I think we should all look at every moment of every day from now on as borrowed time. Let's stop spending the little time we have left here worrying about when it's gonna end.
Perhaps they could make up at least some of that lost time.
That thought had been enough to carry her through the moment, to enjoy the sensations of Bill's wandering hands and lips, until Bill instinctively reached for her hair. Laura jerked as if he'd scorched her, and Bill heaved a sigh that meant she was missing some kind of point.
"Laura—"
"Don't tell me how to feel about this, Bill," Laura bit back, her voice steadier than she expected. "You don't know what it—you just don't know what it's like." How could he know? Men shaved their hair for a fashion statement.

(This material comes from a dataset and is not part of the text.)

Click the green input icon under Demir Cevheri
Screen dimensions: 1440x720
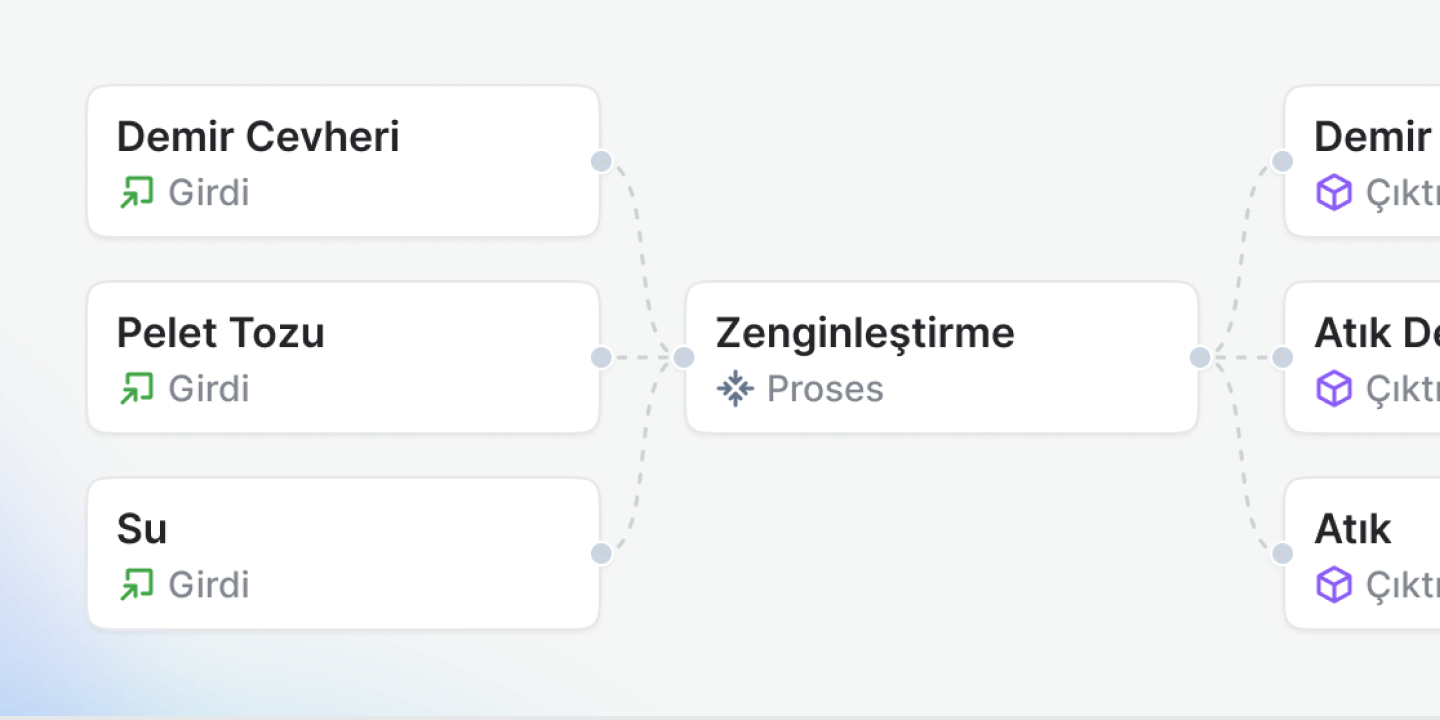pos(136,192)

Bill only nodded gravely in surrender, proof that even if he couldn't empathize, he didn't want to fight. "What I know," he said, "is that I love you no matter what."
So much for relief.
Before Laura could form coherent thought, Bill leaned down to kiss her again. "Whenever you're ready. I just wanted you to know," he murmured against her lips.
At this point, Laura couldn't identify the source of the pressure in her chest or her racing pulse or clammy hands. Bill was who she thought of first every morning and last every night. It was Bill she was most afraid to leave. Yes, he was afraid to live alone, and that terrified her. Lee, Starbuck, Tigh, Dee—they were all as expendable to fate as she was. Laura had never experienced fear as a prerequisite to love. Or whatever she felt for Bill Adama.
"What are you thinking about?" Bill asked.
What the frak do you think, Bill? "Billy," she lied. It wasn't a stretch. Billy almost always occupied her thoughts. Of all the sweet, innocent lives lost to this war, Billy's haunted her the most. "What love can do to people," she elaborated, to soften the abrupt transition wrapped in a white lie. She peered up at him and stroked his weathered cheek. "You're a little more experienced," she teased. "I used to tell Billy he knew nothing about women." Poor kid.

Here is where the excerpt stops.